January 27, 2022
Hi, I am Daniil, Head of Data Science at Tango, the leading live streaming platform worldwide. Data Science is responsible for a plethora of various fields across the company, from conversion funnel optimization and revenue prediction to moderation and fraud prevention. However, today I’d like to give you a sneak peek into the other one, namely Recommender Engine.
What is the Recommender Engine? In short, this is a combination of models, environment, infrastructure, and processes that have only two aims: to show the most interesting and individually relevant content to each viewer and simultaneously expose those streamers to the audience as large as possible. It sounds pretty simple, isn’t it? We face several challenges, making it less straightforward and, therefore, extremely exciting. In this article, I’d like to empathize with some of them.
The field of recommender engines is not that unique to Tango. There are a lot of other companies that face similar challenges of delivering individually-picked content to the users and have state-of-the-art recommendation systems.

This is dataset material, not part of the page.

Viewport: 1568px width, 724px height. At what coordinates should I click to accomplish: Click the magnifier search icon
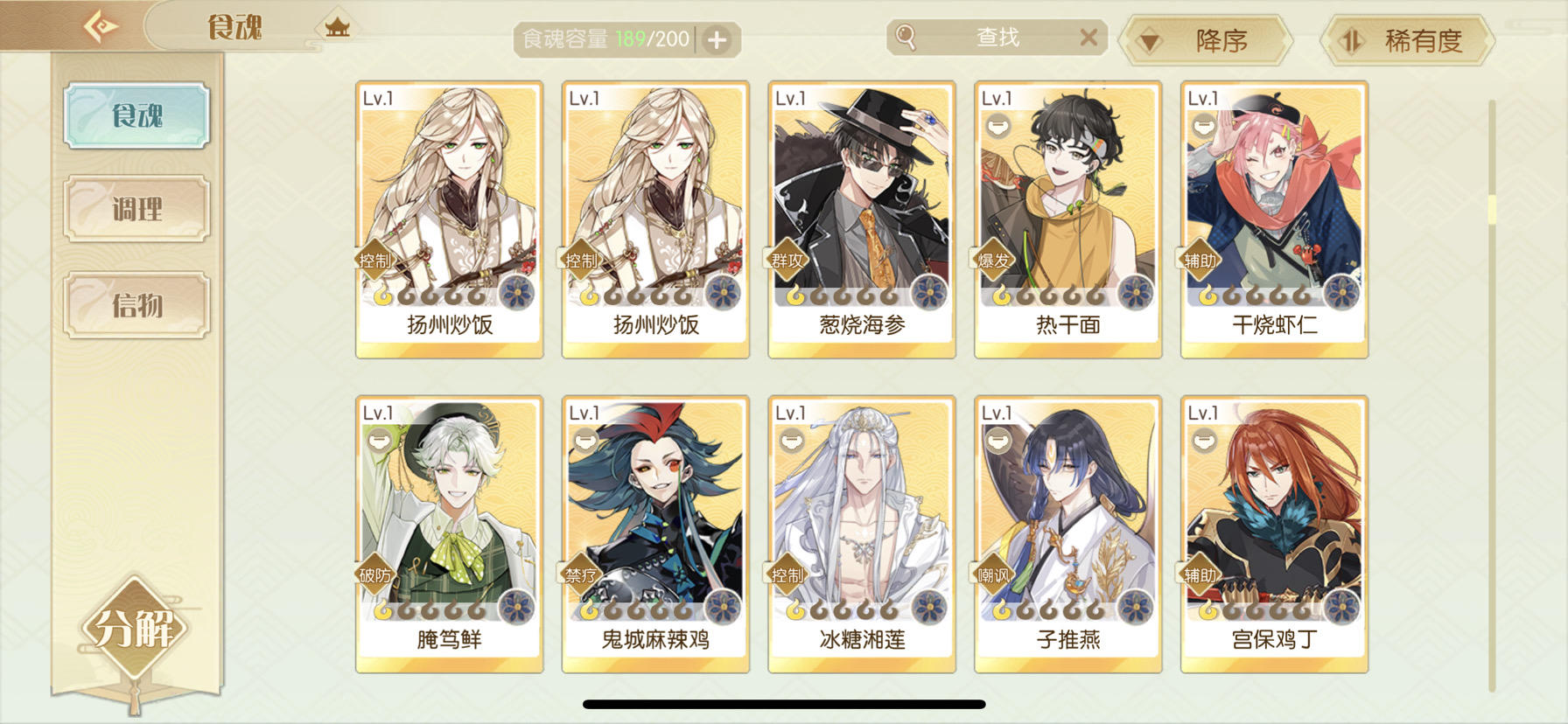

YouTube video suggestions usually correctly guess what I’d like to watch next. The same is true for Netflix, Instagram, Spotify, and TikTok. So, why cannot we at Tango just make a similar recommender logic and get some rest?
The answer is in the word “dynamic.” All the mentioned services deal mainly with static, unchangeable items: movies, videos, songs. These items are already filmed or recorded and will not change. In other words, if I watch a video on YouTube and like it, people with similar tastes will probably also like this video because this is the same piece of content. Even the recommendations of streams at the services that have it (YouTube) heavily rely on the static streamers’ content.

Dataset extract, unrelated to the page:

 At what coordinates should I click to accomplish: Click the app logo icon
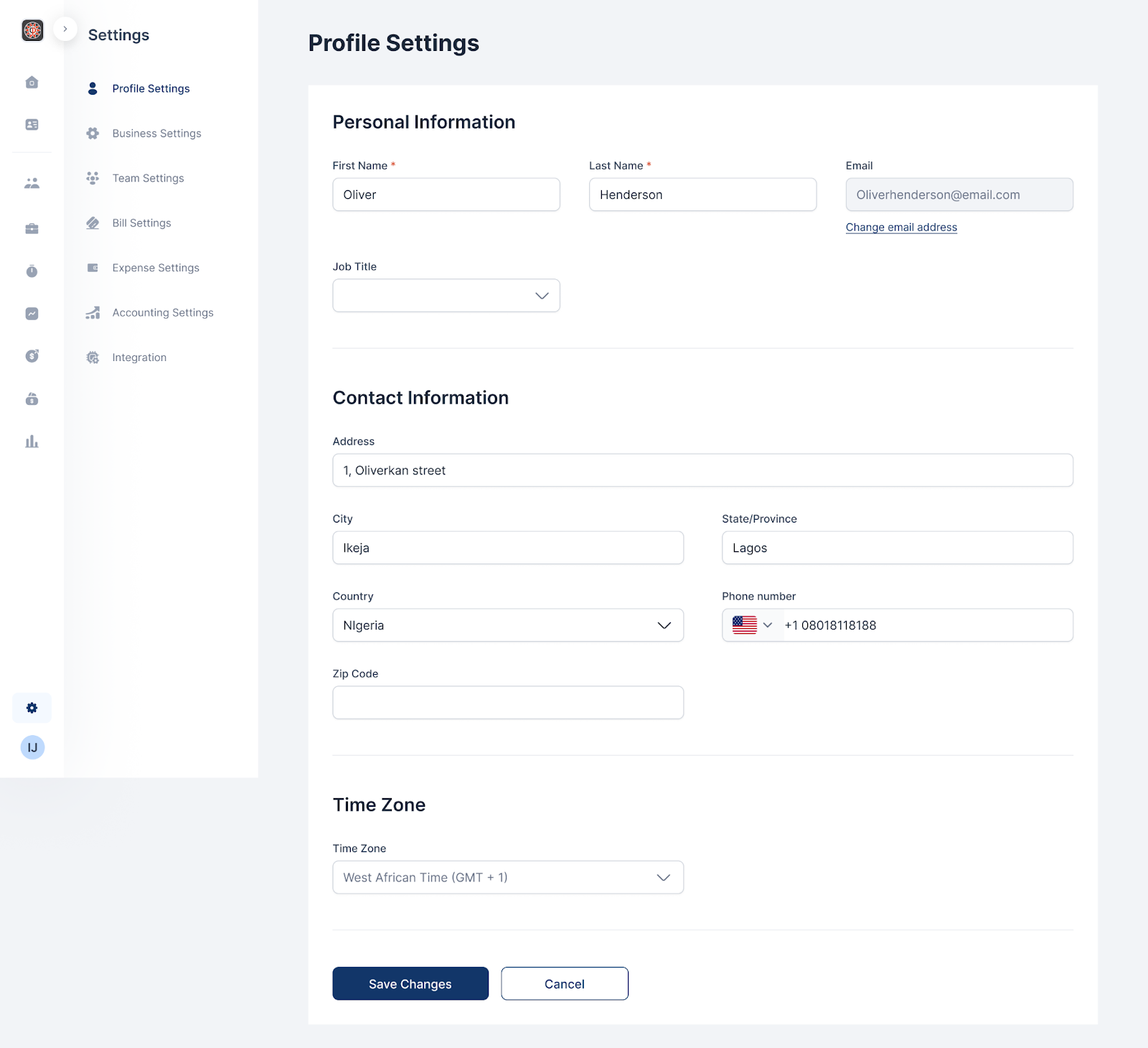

The Tango situation is quite different. As we operate only in the live streaming domain, the content is created and consumed in real-time. Therefore, we have to recommend content that does not exist yet. What if a particular streamer is generally the perfect match for a specific viewer, but the current stream is not such a great fit, or the streamer has just gone out of the frame and streams the empty room? Is it still a good fit? Not really.
So, how do we overcome this?
On the high level, there are three time-dependent levels of data.

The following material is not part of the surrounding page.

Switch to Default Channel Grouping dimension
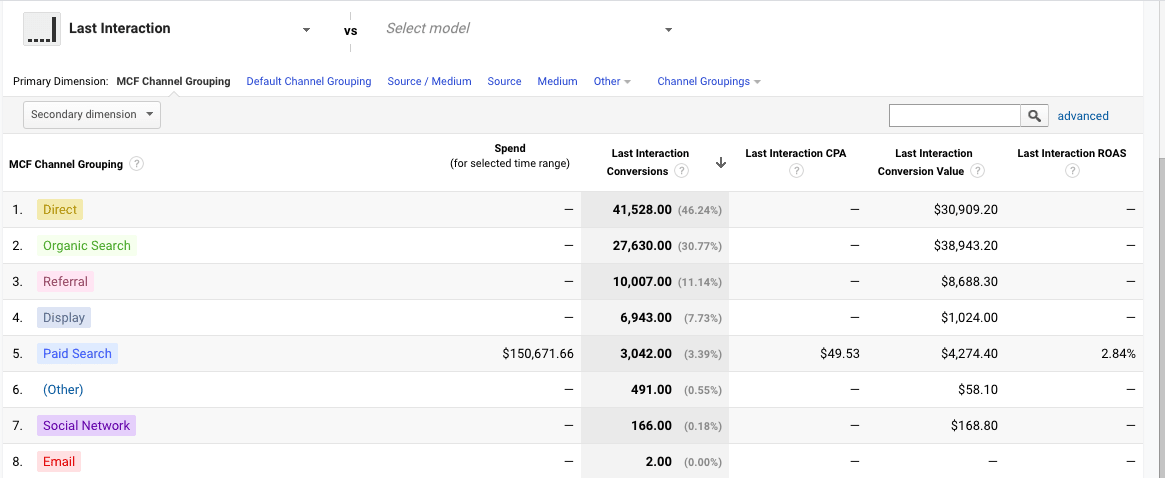point(308,82)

The long-term data is the general data about the streamers and viewers, not depending on the current stream.
The mid-term data is the data about the current stream from its beginning. It includes both the content assessment of the stream and the viewers’ behavior data (how long they watched, how involved they were).
The short-term data is the most recent behavior data of the stream (last minute). This enables to dynamically adjust the settings to the most real-time events, such as the streamer leaving the camera frame, causing viewers to leave the stream.
Ok, now we know what data we have. But how to use it?
Before we proceed, it is essential to understand what the recommendation is. Long story short, there is an ensemble of models behind the recommendation engine. When the viewer opens the app, the models estimate the likelihood of a good individual match with each online streamer and return the list of streamers ordered from the best one onwards. This likelihood is derived using different models from the ones based on collaborative filtering and image recognition to those using NLP and other methodologies. We use a sophisticated cascade of multiple models for each request and apply the combined results to give the best recommendation. And here we come to the long-term data, which is exactly the data we use to train the models. Thus, the long-term data with the help of models gives an initial ordered list of online streamers at each viewer’s request. What next?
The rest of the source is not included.